All of the results using the new ‘green’ iron catalysts were obtained in controlled laboratory conditions. The effectiveness of these new materials on catalyzing the Fenton reaction could be influenced by many factors, such as the presence of scavengers and pH of the solution in natural conditions. Thus, more detailed studies concerning the effectiveness of the developed iron materials to catalyze the Fenton reaction in natural conditions are necessary.

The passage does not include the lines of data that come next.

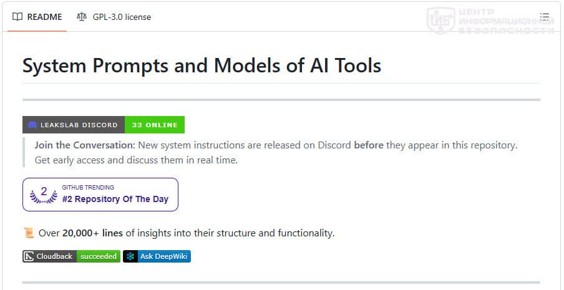Click the System Prompts and Models heading
Screen dimensions: 564x290
[x=202, y=66]
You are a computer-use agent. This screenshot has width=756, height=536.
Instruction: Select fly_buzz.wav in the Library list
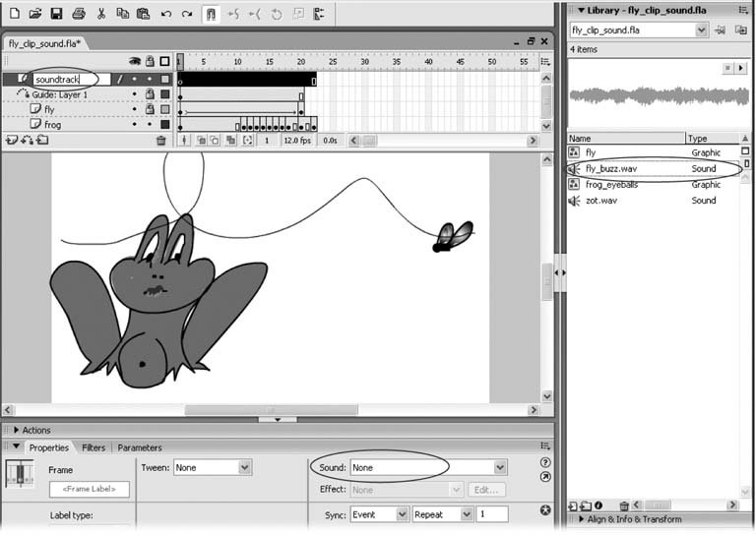point(610,169)
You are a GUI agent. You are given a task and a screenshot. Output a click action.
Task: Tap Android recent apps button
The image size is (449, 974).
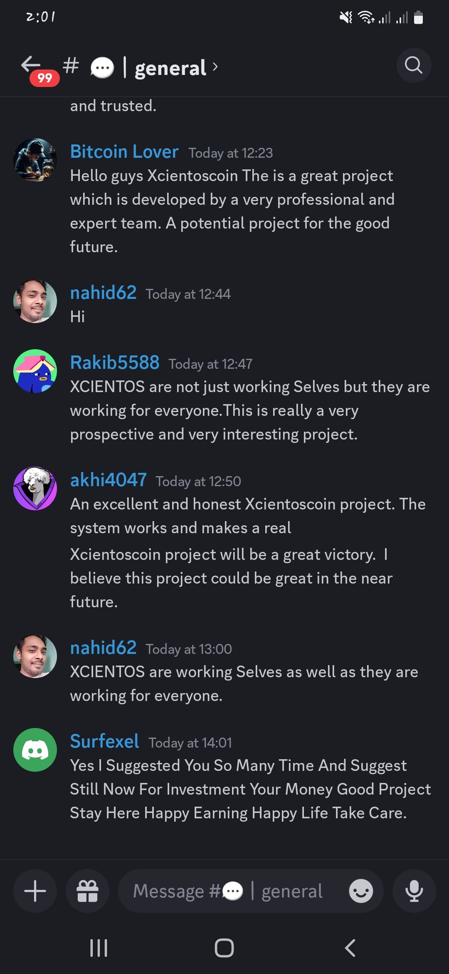(99, 948)
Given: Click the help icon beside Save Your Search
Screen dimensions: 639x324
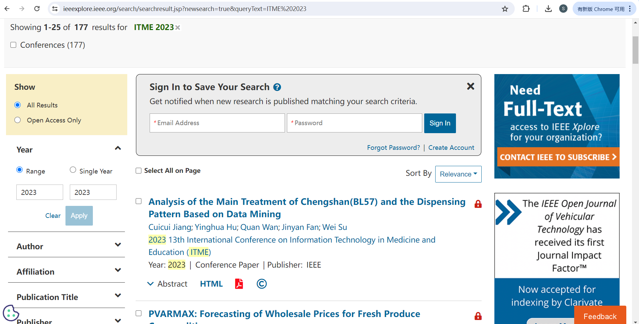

In conclusion, the developed ‘green’ iron catalysts can be used as iron fertilizer in agriculture and in the Fenton process, to degrade contaminants or disinfect pathogens like E. coli. The advantage of the Fenton process is the complete destruction of contaminants to harmless compounds, for instance, carbon dioxide and water. However, its application has been limited, due to the low stability of Fe²⁺ and the generation of an excess amount of ferric hydroxide sludge that requires additional separation processes and disposal. Therefore, the use of developed ‘green’ iron catalysts could minimize these disadvantages. In addition, based on the strong oxidation effect, the new Fenton reaction is expected to be applied in various fields such as food, medicine, public health, agriculture, environmental cleanup, etc. The developed ‘green’ approach Fenton method is highly safe for a human body and the environment. Therefore, the developed method is expected to contribute to the effective use of tea and coffee wastes from the beverage industry, by creating a novel application method for the food waste materials.